Disappointingly, Obama resorted to worn-out clichés during his argument for expanded immigration. America’s greatness, Obama insisted, is that it’s a “nation of immigrants.” Obama claimed that adding to the 41.3 million foreign-born already here – a total that includes 10.2 million immigrants who have arrived since 2000, and 3.1 million newcomers in the last two years alone – would make America stronger.
The President’s post-San Bernardino, post-Orlando, post-Istanbul lecture about unchecked immigration’s merits was short on tangibles. Something quite different from Obama’s idyllic immigration vision is unfolding in today’s real world.
Dramatic immigration increases have hurt American workers, a variable that Obama never mentions. According to the Bureau of Labor Statistics, foreign-born workers account for all the gains in U.S. employment in the past seven years. BLS data shows that 1.5 million fewer American workers had jobs in 2014 than were employed prior to the 2007 recession. During the same period 2007-2014 period, foreign-born employment for legal and illegal immigrants rose by more than two million.
BLS findings about the spike in overseas employment, in many cases causing American worker displacement, is directly tied to the annual 1 million permanent work permits legal immigrants automatically receive, and also is linked to the 750,000 temporary guest workers that come each year. Since Obama’s inauguration, workers age 55 and under – the prime employment years – have lost a cumulative total of 4.6 million jobs. Those Americans represent the jobless generation.
On top of the 1 million annual legal immigrants, and the three-quarters of a million guest workers, Obama has determined, without a congressional vote or even a hearing, to resettle 10,000 Iraqi and Syrian refugees before the end of fiscal 2016 which puts total refugee resettlement in 2016 at 85,000, up from last year’s 70,000.
Refugees are work-authorized. Because the refugees have limited language and job skills, Obama will host the September’s Leaders’ Summit on Refugees – another leaders’ summit! – to help provide them with, as the White House announced, “new opportunities to work and support themselves.” U.S. Ambassador to the United Nations Samantha Power described the summit as a forum that will urge the private sector to provide jobs and donate services to the refugees – jobs and services that the 50 million Americans living in poverty and the 94 million Americans detached from the labor force would also benefit from had they been made available to the disenfranchised.
Although refugees could be safely resettled closer to their home nations, that more sensible, more compassionate program doesn’t fit Obama’s agenda.
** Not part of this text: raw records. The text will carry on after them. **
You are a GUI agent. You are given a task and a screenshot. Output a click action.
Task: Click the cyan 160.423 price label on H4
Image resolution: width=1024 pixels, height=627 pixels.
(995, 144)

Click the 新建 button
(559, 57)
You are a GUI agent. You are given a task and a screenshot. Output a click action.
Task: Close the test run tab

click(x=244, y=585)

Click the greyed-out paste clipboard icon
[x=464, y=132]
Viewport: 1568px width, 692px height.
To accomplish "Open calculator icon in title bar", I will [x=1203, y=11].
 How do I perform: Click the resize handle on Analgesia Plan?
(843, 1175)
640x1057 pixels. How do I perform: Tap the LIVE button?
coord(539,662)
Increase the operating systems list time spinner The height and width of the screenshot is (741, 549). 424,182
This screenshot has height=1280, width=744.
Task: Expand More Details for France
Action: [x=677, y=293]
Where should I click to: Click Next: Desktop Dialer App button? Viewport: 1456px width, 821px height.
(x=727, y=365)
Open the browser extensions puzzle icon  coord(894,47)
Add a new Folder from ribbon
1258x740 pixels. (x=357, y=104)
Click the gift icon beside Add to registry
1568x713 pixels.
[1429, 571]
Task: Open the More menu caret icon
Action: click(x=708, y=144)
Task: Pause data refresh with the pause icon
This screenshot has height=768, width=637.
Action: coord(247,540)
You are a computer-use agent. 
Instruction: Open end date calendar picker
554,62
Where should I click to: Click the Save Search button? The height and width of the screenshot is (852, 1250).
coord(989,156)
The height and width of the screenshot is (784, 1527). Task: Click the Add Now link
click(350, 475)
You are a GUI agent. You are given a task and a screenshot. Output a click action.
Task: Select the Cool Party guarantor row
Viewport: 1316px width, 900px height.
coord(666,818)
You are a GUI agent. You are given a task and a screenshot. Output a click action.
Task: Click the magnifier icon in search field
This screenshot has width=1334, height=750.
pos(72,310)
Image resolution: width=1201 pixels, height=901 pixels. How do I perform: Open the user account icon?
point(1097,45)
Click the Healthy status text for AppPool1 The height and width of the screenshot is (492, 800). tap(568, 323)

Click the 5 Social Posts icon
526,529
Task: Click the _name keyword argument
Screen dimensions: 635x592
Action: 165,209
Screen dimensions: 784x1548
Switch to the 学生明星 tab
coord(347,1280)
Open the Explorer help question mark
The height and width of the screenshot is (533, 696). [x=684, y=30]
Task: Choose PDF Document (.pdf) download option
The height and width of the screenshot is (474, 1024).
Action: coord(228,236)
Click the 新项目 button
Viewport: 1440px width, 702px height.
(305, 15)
U.S. Citizenship and Immigration Services can’t keep up with the torrent of applications for admissions that Obama’s welcome-the-world polices have created. Since 2011, the USCIS refugee and asylee backlog has soared 1,400 percent.
Extremely high immigration hurts millions of working and unemployed Americans. Obama shouldn’t put struggling Americans at further risk though his radical interpretation of what a functioning immigration system looks like.
Joe Guzzardi is a Senior Writing Fellow with Californians for Population Stabilization.